18. Mai 2026
Öffnet sich der Himmel - Seán Hewitt
Öffnet sich der Himmel ist ein leiser, zugleich intensiver Roman, der die Sehnsucht des Jugendlichen James nach Liebe, Freiheit und Selbstbestimmung eindringlich einfängt. Im Mittelpunkt steht James, der im ländlichen Thornmere feststeckt, gefangen zwischen der Verantwortung für seinen kranken Bruder und der Enge einer Welt, in der er seinen Platz sucht und die aktuell für ihn kein Zuhause ist. Als er dem rebellischen Luke begegnet, verändert sich sein Leben für ein Jahr – ein Jahr voller Sehnsucht, Unsicherheit und der alles verzehrenden Frage, wie weit man für die Möglichkeit der Liebe gehen würde.
James hat sich vor als schwul geoutet und erfährt dadurch Ausgrenzung und Einsamkeit. Er fühlt sich nicht zugehörig, weder im Kreis seiner Mitschüler noch in seiner Familie. Während in vielen queeren Romanen das Outing selbst im Zentrum steht, setzt Seán Hewitt genau danach an: Er zeigt in realistischer Weise, wie sich das Leben und die Gefühle Jugendlicher nach ihrem Outing im ländlichen Raum gestalten – zwischen Isolation, Hoffnung und dem verzweifelten Wunsch nach Nähe.
Seán Hewitts poetische Sprache trägt die Geschichte und verleiht ihr eine dichte, beinahe berauschende Atmosphäre. Kein Zufall, schließlich wurde Hewitt zunächst durch seine Gedichtbände bekannt und wird deshalb oft mit Ocean Vuong verglichen. Zwischen Naturbildern, Melancholie und Hoffnung gelingt es ihm, die Verletzlichkeit, das Begehren und die innere Zerrissenheit seiner Figuren spürbar zu machen. Besonders eindrucksvoll ist, wie er die Stille des Dorflebens und die Intensität jugendlicher Gefühle ineinanderfließen lässt.

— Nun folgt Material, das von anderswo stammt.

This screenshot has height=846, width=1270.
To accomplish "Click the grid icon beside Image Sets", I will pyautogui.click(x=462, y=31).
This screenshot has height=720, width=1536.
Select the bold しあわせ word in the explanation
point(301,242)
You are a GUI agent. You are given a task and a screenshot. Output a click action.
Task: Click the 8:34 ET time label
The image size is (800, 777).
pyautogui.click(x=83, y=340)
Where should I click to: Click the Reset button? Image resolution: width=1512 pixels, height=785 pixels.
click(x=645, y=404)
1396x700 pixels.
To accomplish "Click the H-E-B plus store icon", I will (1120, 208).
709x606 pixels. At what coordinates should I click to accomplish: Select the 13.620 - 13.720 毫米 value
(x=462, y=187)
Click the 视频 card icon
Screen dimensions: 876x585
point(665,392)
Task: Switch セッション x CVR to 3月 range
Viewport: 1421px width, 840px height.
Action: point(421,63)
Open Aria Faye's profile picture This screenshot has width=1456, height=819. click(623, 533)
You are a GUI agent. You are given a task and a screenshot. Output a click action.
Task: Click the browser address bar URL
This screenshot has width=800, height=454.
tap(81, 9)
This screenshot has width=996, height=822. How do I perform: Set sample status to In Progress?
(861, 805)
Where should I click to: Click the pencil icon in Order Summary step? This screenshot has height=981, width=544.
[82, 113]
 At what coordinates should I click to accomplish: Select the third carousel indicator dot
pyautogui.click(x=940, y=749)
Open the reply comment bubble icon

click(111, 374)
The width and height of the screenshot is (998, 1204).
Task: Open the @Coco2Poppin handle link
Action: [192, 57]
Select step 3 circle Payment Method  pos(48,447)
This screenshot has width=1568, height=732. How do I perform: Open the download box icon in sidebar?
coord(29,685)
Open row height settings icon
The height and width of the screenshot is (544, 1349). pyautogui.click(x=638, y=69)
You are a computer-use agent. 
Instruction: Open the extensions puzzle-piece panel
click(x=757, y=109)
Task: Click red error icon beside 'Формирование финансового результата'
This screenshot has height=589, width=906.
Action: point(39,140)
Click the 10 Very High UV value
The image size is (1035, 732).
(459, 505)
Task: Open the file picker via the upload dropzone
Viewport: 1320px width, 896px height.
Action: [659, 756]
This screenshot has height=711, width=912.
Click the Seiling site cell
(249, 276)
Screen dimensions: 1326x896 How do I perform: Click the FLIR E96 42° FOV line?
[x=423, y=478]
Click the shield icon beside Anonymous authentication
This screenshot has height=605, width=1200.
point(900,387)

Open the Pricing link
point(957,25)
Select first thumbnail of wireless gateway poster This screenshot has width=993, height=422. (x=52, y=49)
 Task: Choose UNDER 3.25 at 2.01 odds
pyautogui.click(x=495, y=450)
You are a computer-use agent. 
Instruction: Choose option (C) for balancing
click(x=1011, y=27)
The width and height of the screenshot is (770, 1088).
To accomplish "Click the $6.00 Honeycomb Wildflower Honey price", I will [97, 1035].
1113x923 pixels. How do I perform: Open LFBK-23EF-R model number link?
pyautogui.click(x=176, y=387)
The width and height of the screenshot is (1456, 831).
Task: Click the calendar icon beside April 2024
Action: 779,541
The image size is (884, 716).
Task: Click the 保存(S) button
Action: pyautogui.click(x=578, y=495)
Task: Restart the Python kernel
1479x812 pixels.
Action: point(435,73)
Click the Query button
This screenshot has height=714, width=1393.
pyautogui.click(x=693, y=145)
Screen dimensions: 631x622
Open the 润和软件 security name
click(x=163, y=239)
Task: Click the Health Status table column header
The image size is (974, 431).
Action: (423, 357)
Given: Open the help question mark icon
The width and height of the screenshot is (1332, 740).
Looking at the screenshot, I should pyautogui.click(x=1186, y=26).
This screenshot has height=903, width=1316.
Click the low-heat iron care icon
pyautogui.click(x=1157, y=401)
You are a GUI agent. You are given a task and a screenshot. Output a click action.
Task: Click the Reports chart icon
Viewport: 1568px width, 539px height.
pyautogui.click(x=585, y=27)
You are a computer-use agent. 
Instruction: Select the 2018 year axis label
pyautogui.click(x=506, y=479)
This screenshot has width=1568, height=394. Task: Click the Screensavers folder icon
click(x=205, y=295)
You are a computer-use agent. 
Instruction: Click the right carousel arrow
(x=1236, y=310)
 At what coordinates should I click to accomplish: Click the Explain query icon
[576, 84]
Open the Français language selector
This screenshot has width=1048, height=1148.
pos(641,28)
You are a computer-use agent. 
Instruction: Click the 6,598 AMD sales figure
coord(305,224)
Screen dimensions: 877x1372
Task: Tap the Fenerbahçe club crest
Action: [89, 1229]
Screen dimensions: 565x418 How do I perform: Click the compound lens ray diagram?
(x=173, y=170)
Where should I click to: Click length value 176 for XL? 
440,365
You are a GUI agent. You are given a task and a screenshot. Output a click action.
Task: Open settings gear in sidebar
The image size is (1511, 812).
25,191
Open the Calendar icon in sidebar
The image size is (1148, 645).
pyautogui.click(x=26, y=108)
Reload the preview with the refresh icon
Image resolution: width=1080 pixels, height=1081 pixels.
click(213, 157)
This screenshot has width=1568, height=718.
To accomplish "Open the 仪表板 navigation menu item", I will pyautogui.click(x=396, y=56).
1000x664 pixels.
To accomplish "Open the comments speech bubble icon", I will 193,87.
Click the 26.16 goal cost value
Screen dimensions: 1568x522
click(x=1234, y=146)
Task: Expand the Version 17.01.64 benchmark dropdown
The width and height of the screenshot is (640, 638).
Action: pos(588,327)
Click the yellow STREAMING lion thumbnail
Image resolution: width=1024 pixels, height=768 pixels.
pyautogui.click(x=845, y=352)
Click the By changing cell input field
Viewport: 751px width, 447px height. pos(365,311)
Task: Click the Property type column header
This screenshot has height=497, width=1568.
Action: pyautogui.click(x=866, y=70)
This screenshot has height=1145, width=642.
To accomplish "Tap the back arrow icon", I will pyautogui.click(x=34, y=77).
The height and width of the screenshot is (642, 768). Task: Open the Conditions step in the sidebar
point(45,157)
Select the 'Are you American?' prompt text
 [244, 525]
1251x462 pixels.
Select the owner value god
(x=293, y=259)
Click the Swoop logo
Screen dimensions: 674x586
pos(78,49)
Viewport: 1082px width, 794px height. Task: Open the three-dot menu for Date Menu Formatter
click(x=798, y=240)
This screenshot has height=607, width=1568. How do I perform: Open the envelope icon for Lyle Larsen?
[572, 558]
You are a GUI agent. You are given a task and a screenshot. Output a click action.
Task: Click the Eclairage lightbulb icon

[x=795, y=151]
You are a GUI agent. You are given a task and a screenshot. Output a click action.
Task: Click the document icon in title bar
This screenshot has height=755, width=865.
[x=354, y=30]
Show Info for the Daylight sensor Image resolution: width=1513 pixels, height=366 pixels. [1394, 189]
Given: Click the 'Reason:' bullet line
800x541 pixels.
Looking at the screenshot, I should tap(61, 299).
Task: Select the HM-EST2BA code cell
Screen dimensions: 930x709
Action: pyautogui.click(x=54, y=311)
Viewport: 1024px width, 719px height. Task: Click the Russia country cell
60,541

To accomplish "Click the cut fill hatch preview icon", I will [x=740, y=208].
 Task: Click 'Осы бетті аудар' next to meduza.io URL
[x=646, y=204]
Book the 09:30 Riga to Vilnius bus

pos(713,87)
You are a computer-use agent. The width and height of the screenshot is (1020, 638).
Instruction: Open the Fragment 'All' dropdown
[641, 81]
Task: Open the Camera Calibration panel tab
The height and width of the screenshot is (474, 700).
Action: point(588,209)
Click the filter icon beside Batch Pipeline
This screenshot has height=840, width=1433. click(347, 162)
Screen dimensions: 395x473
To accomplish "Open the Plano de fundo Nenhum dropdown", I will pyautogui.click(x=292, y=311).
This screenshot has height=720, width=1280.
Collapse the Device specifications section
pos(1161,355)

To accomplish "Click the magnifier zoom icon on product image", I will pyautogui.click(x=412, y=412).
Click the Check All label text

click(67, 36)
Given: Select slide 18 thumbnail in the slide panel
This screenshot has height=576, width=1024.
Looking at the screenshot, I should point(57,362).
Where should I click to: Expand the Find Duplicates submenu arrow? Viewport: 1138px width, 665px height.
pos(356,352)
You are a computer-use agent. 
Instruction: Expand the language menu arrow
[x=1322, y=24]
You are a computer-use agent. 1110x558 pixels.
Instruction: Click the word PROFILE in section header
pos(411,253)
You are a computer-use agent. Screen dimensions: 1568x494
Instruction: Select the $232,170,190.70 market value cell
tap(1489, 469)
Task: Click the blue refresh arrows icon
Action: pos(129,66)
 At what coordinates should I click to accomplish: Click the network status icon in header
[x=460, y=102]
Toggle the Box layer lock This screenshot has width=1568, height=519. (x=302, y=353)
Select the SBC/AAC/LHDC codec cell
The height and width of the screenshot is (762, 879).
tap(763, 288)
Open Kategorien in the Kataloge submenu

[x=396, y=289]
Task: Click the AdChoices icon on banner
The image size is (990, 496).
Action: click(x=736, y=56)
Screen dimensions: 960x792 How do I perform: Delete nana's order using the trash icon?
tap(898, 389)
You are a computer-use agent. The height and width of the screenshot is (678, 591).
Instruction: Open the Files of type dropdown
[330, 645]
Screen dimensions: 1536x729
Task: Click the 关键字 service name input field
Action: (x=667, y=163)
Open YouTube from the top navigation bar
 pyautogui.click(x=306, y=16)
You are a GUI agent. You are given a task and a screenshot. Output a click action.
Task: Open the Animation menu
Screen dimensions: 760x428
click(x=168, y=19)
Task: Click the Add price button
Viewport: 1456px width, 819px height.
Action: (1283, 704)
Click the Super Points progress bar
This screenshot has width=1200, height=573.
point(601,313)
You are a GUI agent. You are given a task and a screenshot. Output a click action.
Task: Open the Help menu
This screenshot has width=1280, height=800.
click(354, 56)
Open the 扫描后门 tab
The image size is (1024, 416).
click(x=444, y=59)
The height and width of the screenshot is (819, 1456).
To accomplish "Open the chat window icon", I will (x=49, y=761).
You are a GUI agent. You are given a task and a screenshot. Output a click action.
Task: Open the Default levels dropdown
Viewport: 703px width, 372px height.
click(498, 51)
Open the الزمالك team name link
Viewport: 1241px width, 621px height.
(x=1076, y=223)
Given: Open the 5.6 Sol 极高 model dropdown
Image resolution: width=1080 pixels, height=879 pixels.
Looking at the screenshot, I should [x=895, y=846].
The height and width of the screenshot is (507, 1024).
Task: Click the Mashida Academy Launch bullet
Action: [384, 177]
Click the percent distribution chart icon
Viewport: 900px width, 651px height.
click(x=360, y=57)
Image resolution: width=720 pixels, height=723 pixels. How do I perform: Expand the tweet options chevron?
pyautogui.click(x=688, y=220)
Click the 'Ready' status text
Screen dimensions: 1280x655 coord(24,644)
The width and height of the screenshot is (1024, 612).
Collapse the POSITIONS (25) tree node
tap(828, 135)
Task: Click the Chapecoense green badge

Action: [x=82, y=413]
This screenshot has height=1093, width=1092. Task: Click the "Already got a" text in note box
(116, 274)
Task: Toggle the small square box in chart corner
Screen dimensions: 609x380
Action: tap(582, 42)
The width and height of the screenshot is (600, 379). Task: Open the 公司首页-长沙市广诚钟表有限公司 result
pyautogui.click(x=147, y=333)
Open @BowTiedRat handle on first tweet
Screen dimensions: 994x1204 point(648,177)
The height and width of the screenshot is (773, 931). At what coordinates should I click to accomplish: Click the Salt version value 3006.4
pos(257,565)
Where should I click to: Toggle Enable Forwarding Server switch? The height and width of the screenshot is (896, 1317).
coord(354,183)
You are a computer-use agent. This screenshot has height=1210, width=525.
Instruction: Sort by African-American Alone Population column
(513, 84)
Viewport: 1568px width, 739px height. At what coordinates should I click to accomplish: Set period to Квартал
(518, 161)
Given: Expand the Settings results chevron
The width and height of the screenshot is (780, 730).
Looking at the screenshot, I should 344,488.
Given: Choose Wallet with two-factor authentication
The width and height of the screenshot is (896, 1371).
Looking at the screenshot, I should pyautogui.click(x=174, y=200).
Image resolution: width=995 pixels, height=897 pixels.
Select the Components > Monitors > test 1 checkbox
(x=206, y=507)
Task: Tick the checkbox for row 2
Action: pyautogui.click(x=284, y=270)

Der Roman ist eine berührende Hymne auf das jugendliche Verlangen und die Überwältigung, die es bedeutet, zum ersten Mal zu lieben. Ein melancholisches, poetisches Buch, das nachklingt, lange nachdem man es aus der Hand gelegt hat – und für mich ein ganz persönliches Highlight war, es während meines Dublin-Urlaubs zu lesen.